At a glance
NEXT AI enforces full-disk encryption, screen lock, current security updates, anti-malware/antivirus, personal firewall, encrypted SSH keys, and approved password managers across corporate endpoints. Removable media and offline backups are prohibited. Devices are monitored centrally (Drata).
Fleet management (continuous checks)
Full-disk encryption
Screen lock enabled
Latest security updates installed
Malware detection / antivirus
Personal firewall
Encrypted SSH keys
Password management software (approved)
Device hardening & patching
Systems follow secure configuration baselines (CIS Benchmarks) and vendor hardening guidance; defaults are changed, unnecessary services are disabled, logging is enabled, and patches are applied based on criticality.

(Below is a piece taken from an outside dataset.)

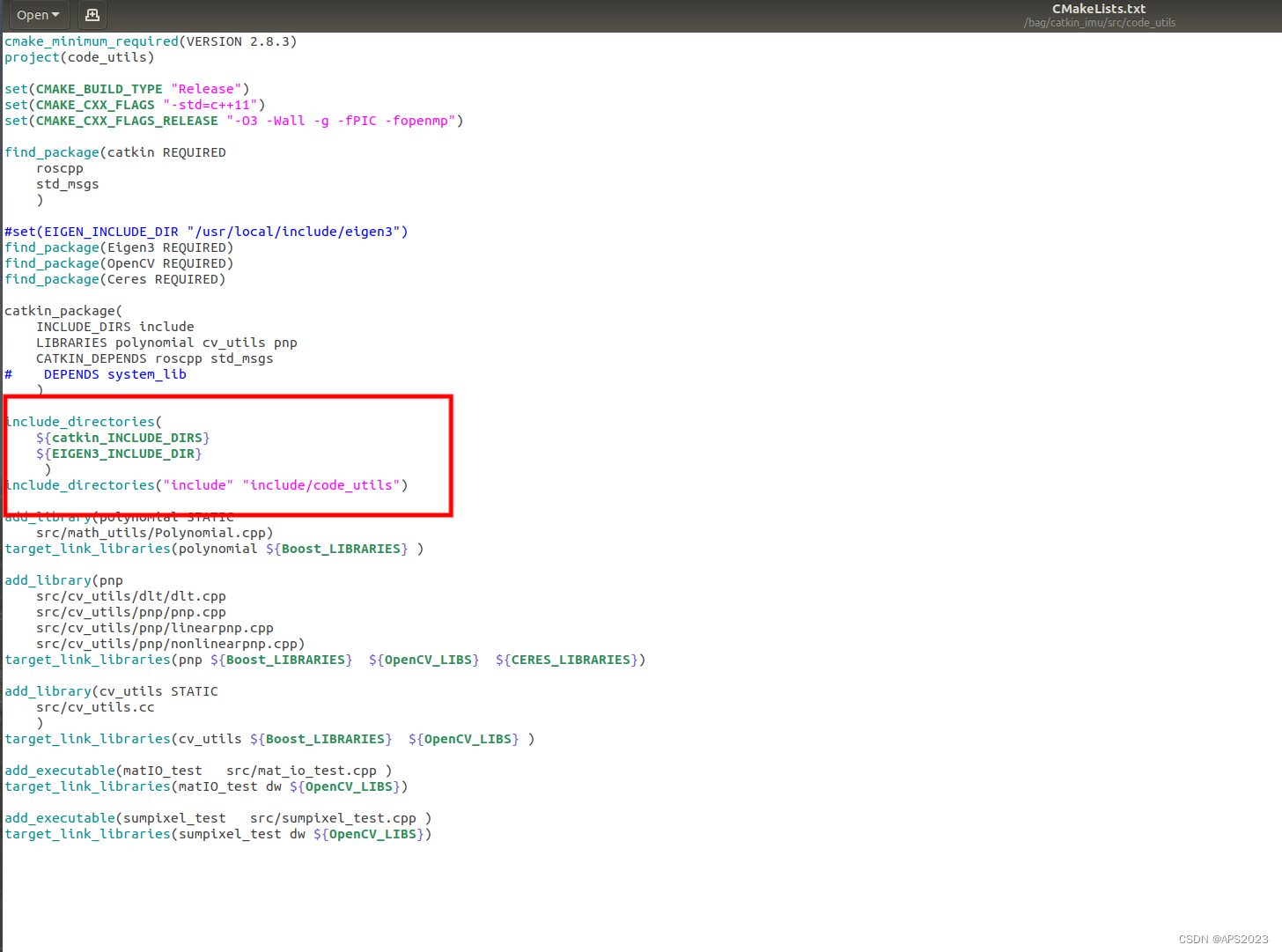Click the CMakeLists.txt title in the header bar

(x=1099, y=9)
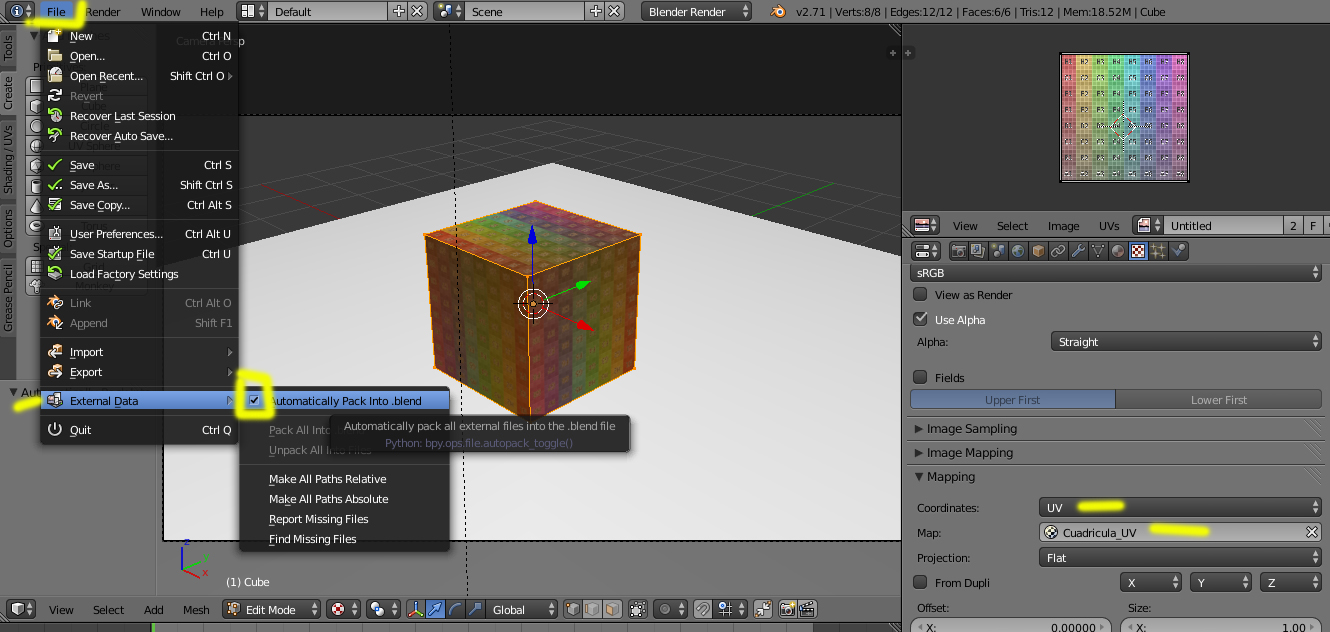
Task: Select the Lower First field order button
Action: point(1218,400)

Access & authentication (workstations/laptops)
MFA required for remote access; unique IDs, strong passwords, and automatic logoff/screen lock enforced; least-privilege applies to software installation.
Malware protection
Anti-malware is installed and enabled on endpoints; definitions update automatically; email/web/downloads are scanned; security tooling must not be disabled.
Removable media & offline backups
Use is prohibited to reduce data-loss and malware risk; removable media is restricted to authorized personnel only.
Lost or stolen devices
Report immediately; encryption reduces exposure; remote wipe is enabled where possible for mobile devices.
Asset inventory
Company-owned devices are inventoried in Drata; devices can be secure-wiped when repurposed or compromised.
Related topics
FAQ
Q: Do you allow BYOD?
Where business needs require it, BYOD must meet the same controls (e.g., device encryption, screen lock, anti-malware, remote-wipe if possible) before accessing company data.
Q: How is encryption enforced on laptops?
Endpoints are continuously monitored for full-disk encryption as part of fleet checks; unencrypted devices are out of policy.
Q: Which hardening standard do you follow?
CIS Benchmarks provide the baseline for secure configuration; vendor hardening guidance is applied as appropriate.
Q: What happens if a device is lost or stolen?
Report it immediately; encryption limits exposure and remote wipe is initiated where supported.
Q: Can users install their own software?
Only approved software is permitted; installation follows least-privilege rules.
Q: Are USB drives allowed?
No. Removable media and offline backups are prohibited to mitigate data-loss and malware risk.